Artist: Portland Committee for Human Rights in the Philippines
TALK STORY: LAND IS LIFE is a project that links the current issues and raises collective unity and consciousness around the inherent problems of capitalism as it connects to U.S. imperialism, militarization, gentrification, and systemic oppression.This interactive workshop series consists of 4 workshops, which can be utilized as an alternative means of education for our community. It will culminate into a cultural solidarity night featuring a documentary highlighting migrant stories and the organizing work being done to encourage rising up for self-determination and liberation in Portland and in the Philippines. There are different mediums in which people learn and there are a lot of ways in which we can mobilize. We hope to explore different creative approaches wherein each individual can learn about current issues and utilize their interests for action towards generating social change here in our community.
“Division Street Stories: Southeast Mixtape Volume 1”
Artist: Solomon Starr
Division Street Stories is where Urban Music meets Community Organizing. The project is designed to pair opportunity youth and high school students with Hip-Hop Educators to document through interviews on film and audio, the real life experiences of SouthEast Portland community members taking mass transit. After reviewing the testimony of community members the very students conducting the interviews will create original works of Hip-Hop, R&B, Pop and Poetry in response to what was described by community members in their stories. Students will also perform their music at Bus Stops along the 4 & 71 Lines and Green Line Max Stations. Following the public performances commuters will be interviewed on film and asked respond to the students artistic expressions. The audio and data will be edited mixed mastered and compiled into a DVD/CD Package containing an Original Soundtrack and Documentary available for mass distribution.
"What is a Place?"
Artist: Tamara Lynne
In partnership with OPAL/Bus Riders Unite and Living Stages, Tamara will engage community members living, working, and traveling along the proposed Midway-Division high capacity-transit route in dialogue about displacement, gentrification and transportation justice. Bringing together themes based on the community’s hopes and fears for the neighborhood, she’ll offer a workshop to facilitate community creation of an interactive performance that reflects the community’s past, present and hopes for the future.
“See Me, Hear Me”
Artists: Toni Tabora-Roberts, Unit Souzou
The act of striking a drum is inherently empowering.

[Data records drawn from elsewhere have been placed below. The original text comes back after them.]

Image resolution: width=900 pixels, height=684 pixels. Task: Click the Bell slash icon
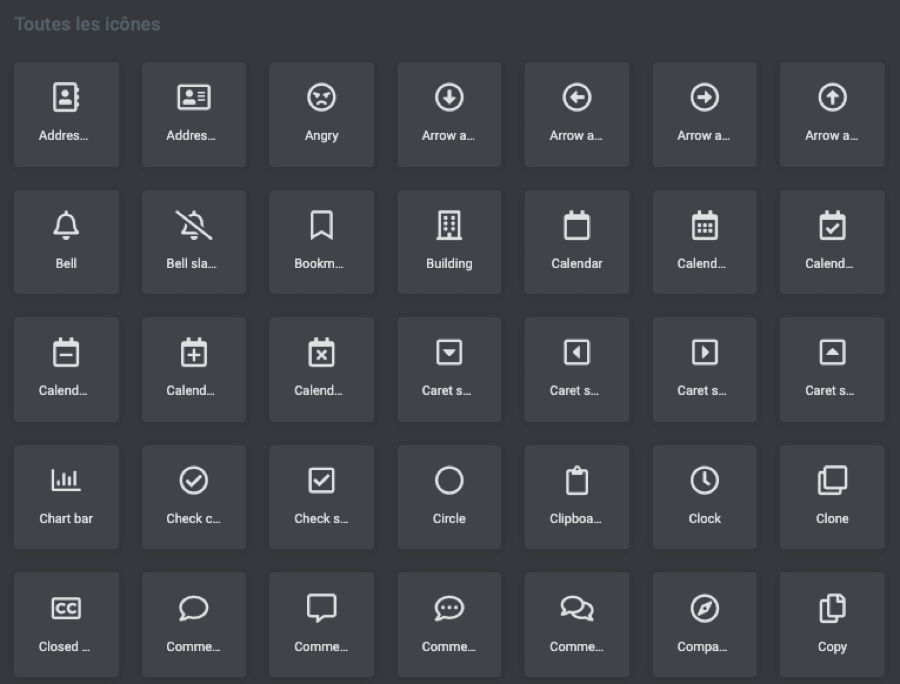[193, 241]
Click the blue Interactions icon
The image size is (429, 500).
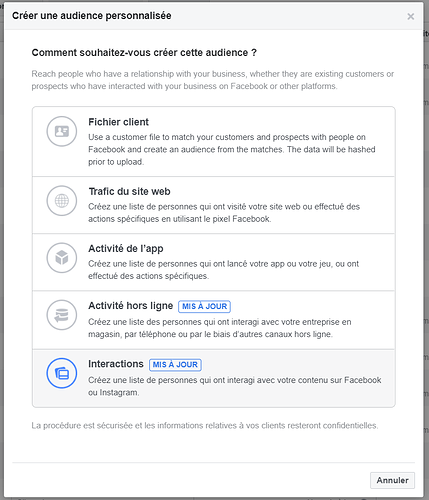[x=62, y=373]
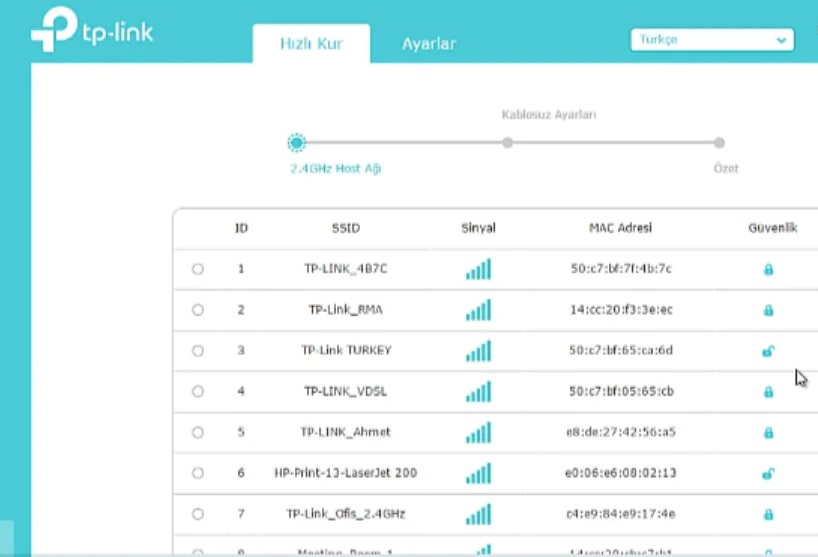Click the Özet step marker
The height and width of the screenshot is (557, 818).
point(719,143)
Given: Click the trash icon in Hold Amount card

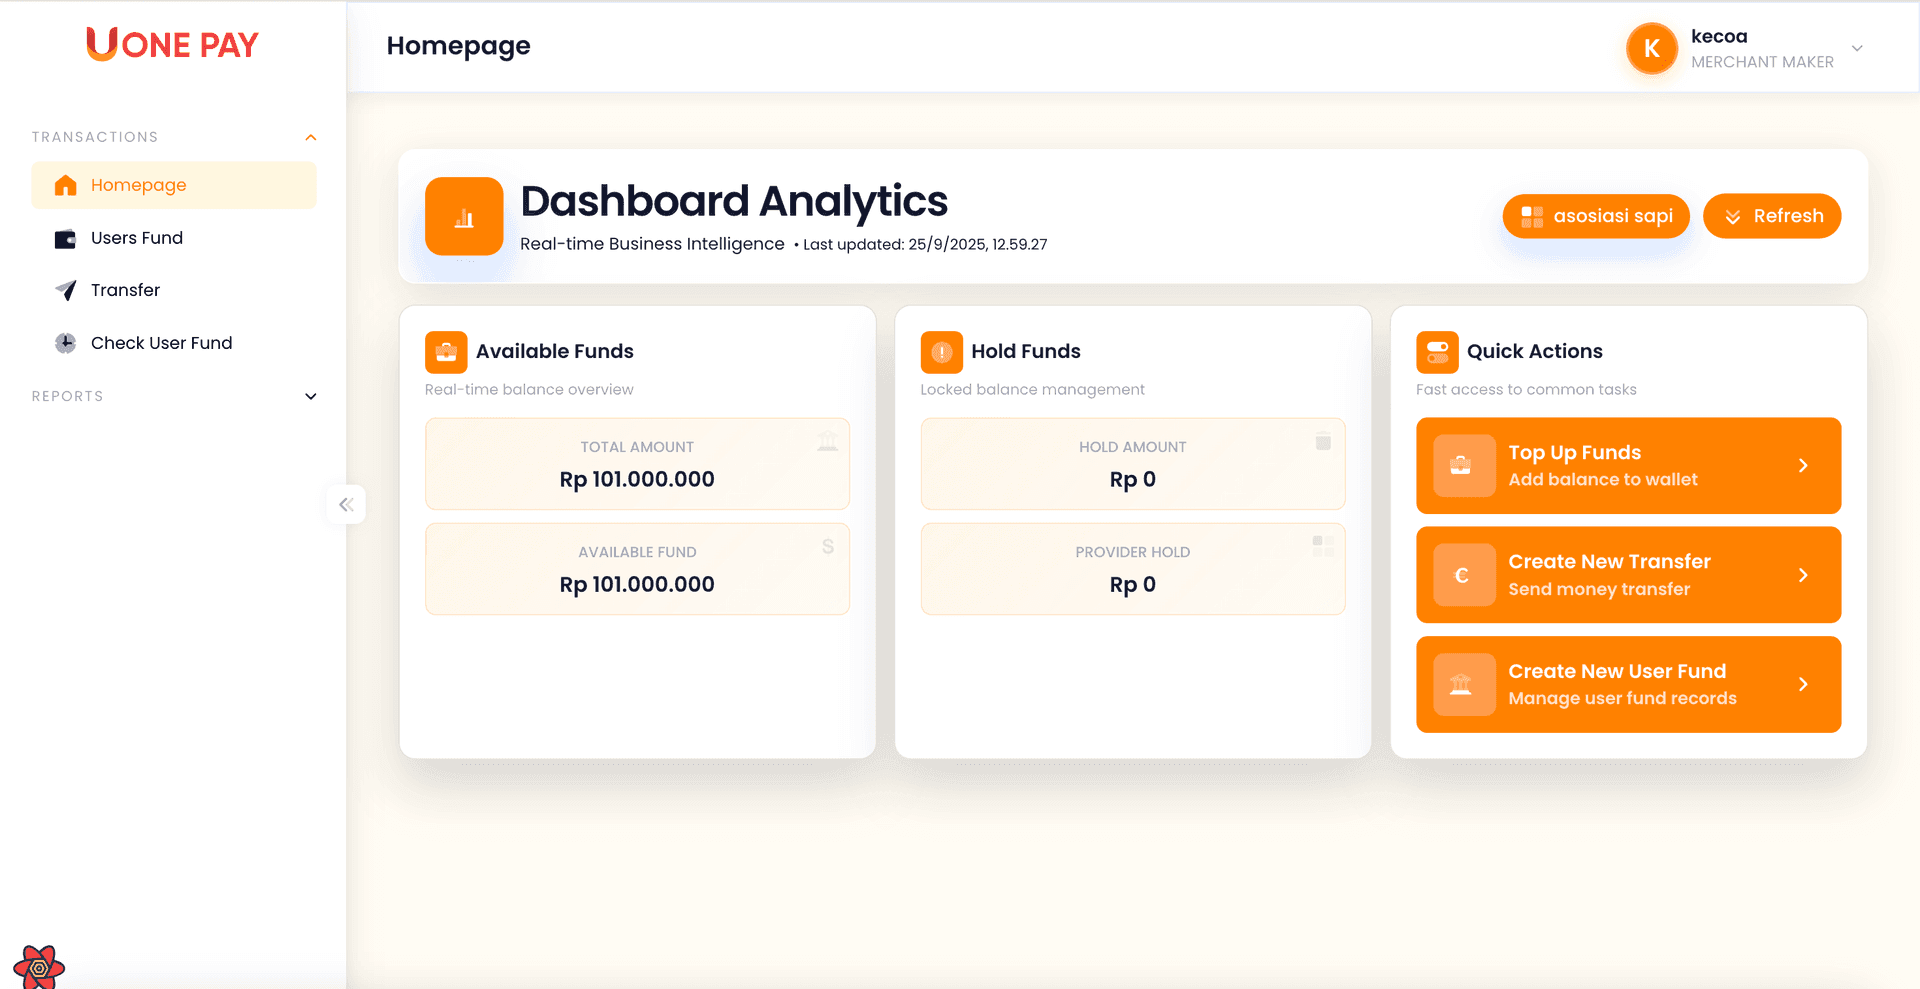Looking at the screenshot, I should pyautogui.click(x=1323, y=441).
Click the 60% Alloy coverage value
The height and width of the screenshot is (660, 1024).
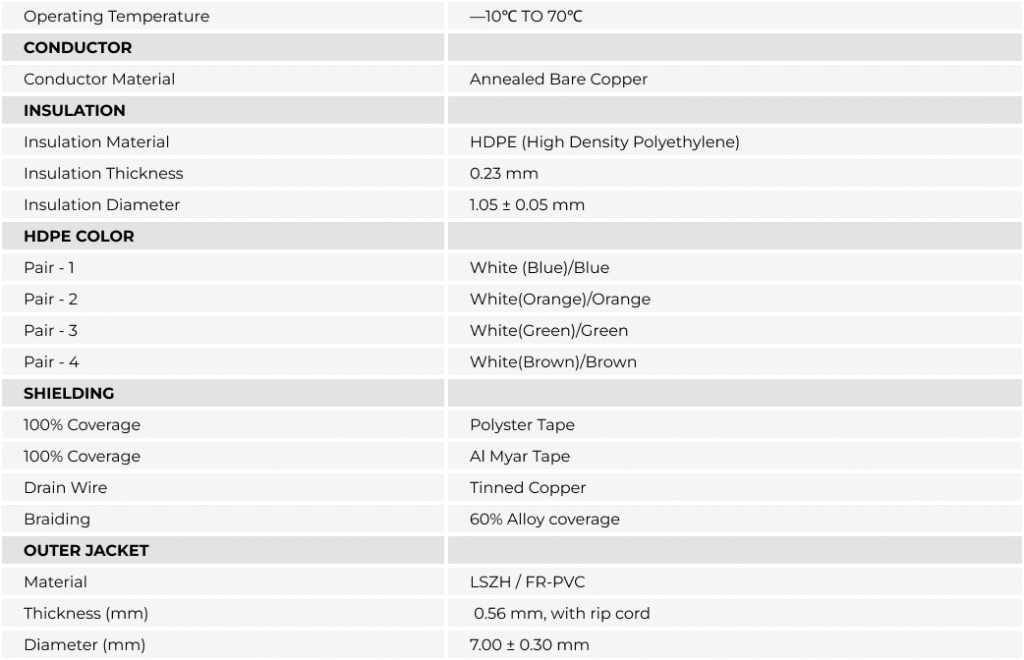[x=544, y=519]
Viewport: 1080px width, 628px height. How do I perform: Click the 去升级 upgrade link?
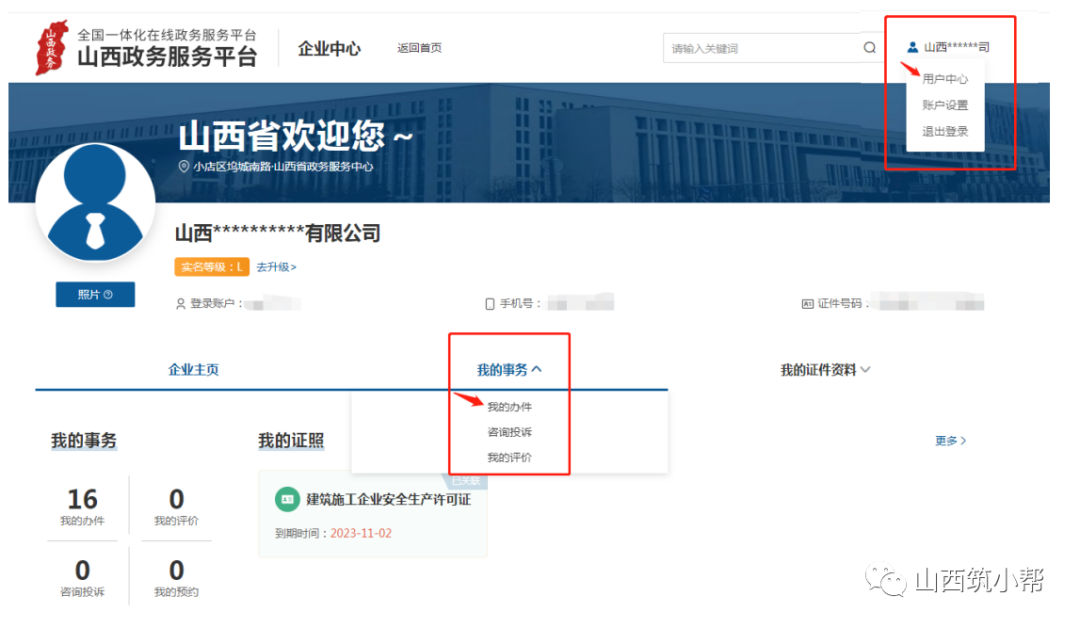coord(274,267)
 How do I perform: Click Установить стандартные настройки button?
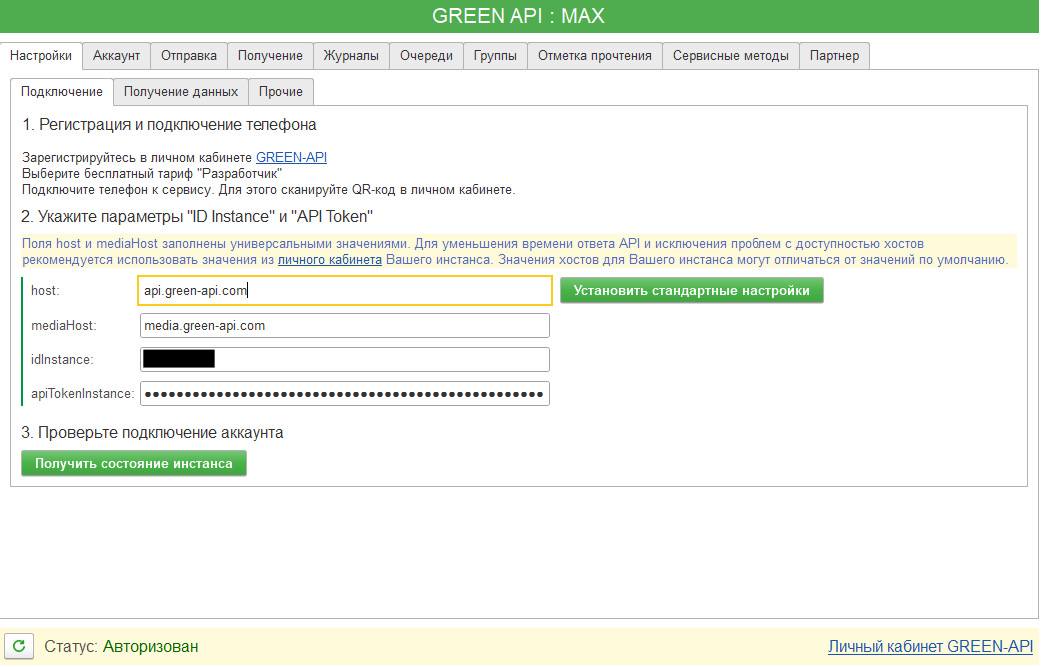click(691, 290)
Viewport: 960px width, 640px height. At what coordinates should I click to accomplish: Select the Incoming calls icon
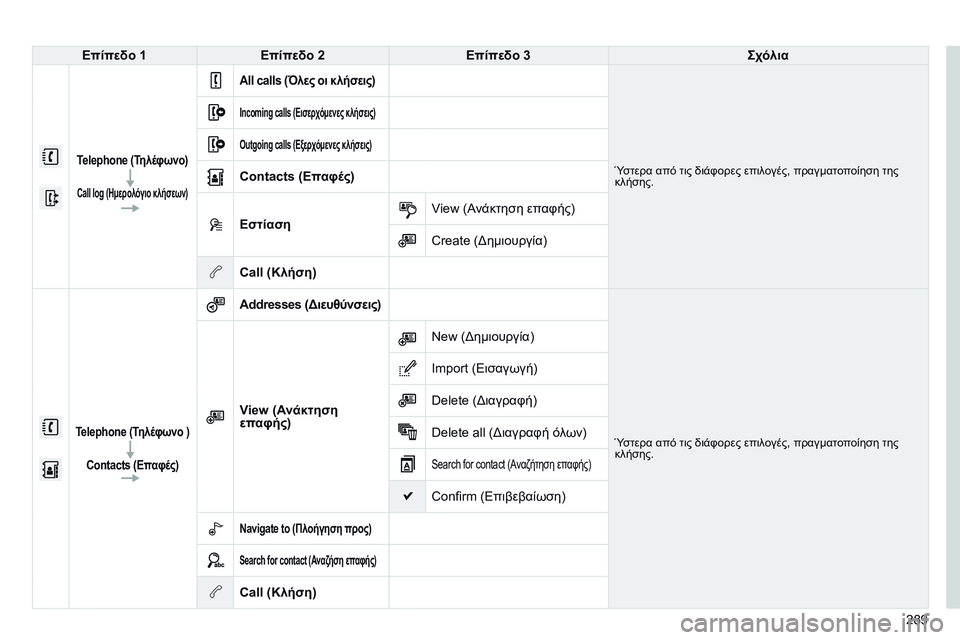[x=216, y=113]
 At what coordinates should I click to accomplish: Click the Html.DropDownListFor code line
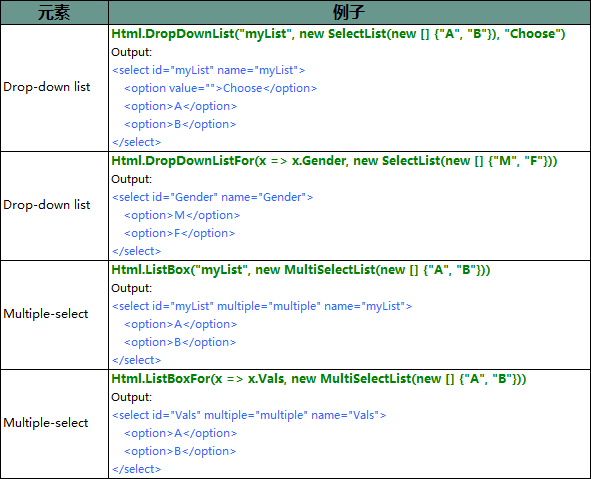pos(334,161)
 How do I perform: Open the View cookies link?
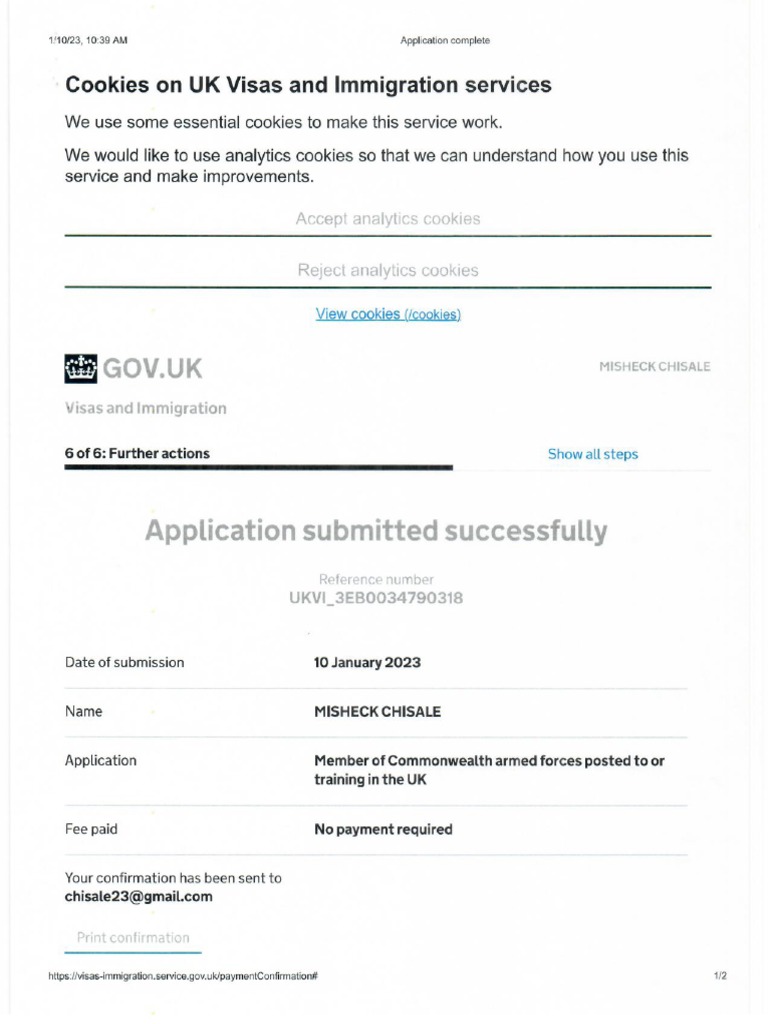coord(388,314)
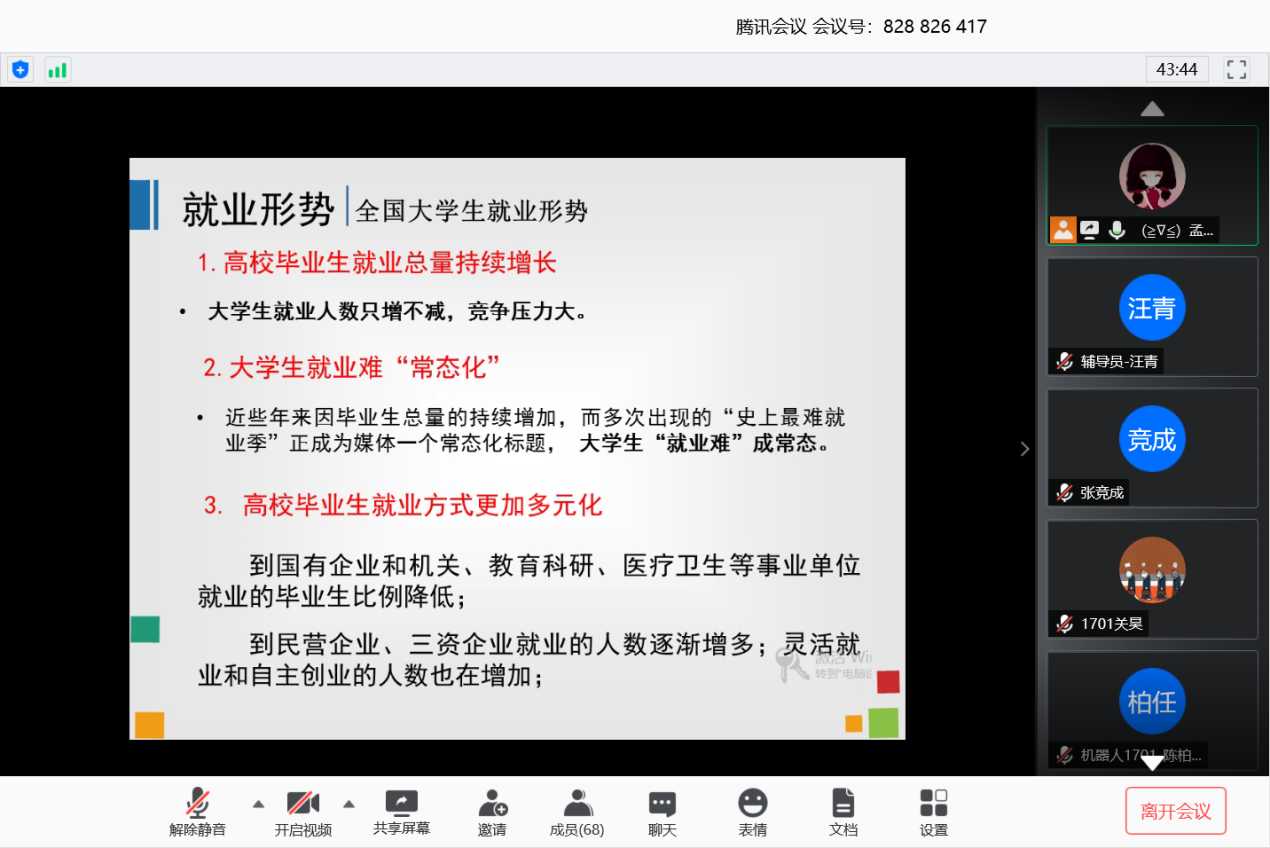Click the 离开会议 leave meeting button

point(1175,811)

Using taiko as a powerful, framing beat, Unit Souzou will engage with neighborhood children, their parents, and even grandparents, to create a short performance piece that will resonate at the intersection of music, poetry, street theatre and protest song. The project, “See Me, Hear Me,” seeks to explore notions of safety and displacement. The project will consist of multigenerational community workshops using taiko and theatre performance to examine the impact of the High Capacity Transit Project on the Jade District, exploring issues of pedestrian and child safety, neighborhood character, gentrification and identity.